Same amount of memory. Yea those will work together. It's also not difficult to match the non classified to the other one.
 
my suggestion is get the same as ya have now as in sli both cards will run at the lowest one. so why buy bigger better (unless you plan on changing it later) and have it down clocked
 
I didn't know the other would be down clocked. I might pitch in the extra $10 and see if I get a second for christmas XD

I'll give it some more thought either way.
 
Get the identical one. There is no point getting 100MHz faster card, selling the slower one later on to get another one... Too complicated. By the time your 570's will not be powerful enough, there will be a new generation of Nvidia cards anyway.
 
Hi,

Due to buying my first GTX 570 (a Palit) at launch and the 2nd one (an Inno3D Card) second hand here, my cards, while both running the same core speed, are different revisions. This means the newer card is shorter, different layout different cooler etc. yet both play very nicely together.

IF you were to get a pair of cards that were clocked differently then it should revert to the speed of the slower card. Still, using Afterburner it's easy to set clocks etc. on each card. Once installed, and you enable SLI in the drivers, it will apply an SLI profile to every game you have installed - well it did for me. Everything so far has worked well - the one exception being the rather buggy RAGE which is an OpenGL rather than DirectX game and, while you can force it, actually plays SLOWER (MUCH) with SLI enabled. A viable option here is to let card 1 handle the rendering and let card 2 handle the AA...works very well and both cards are equally loaded during gameplay.

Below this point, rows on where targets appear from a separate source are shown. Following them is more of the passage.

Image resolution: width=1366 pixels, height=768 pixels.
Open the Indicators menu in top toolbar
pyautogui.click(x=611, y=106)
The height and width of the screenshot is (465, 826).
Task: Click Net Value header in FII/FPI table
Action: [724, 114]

One thing to be aware of...the SLI bridge connector is usually supplied with SLI capable motherboards, you DON'T usually get them with the cards...

Best of luck.

Scoob.
 
It's OK. I have different factory clocks with my 480's and they've been fine running at different clocks in SLI. Most of the time I have them set at equal speeds with MSI Afterburner. I guess the motherboard quality is a big player in this, to regulate the data flow, or the CPU has PCI bus's built in maby.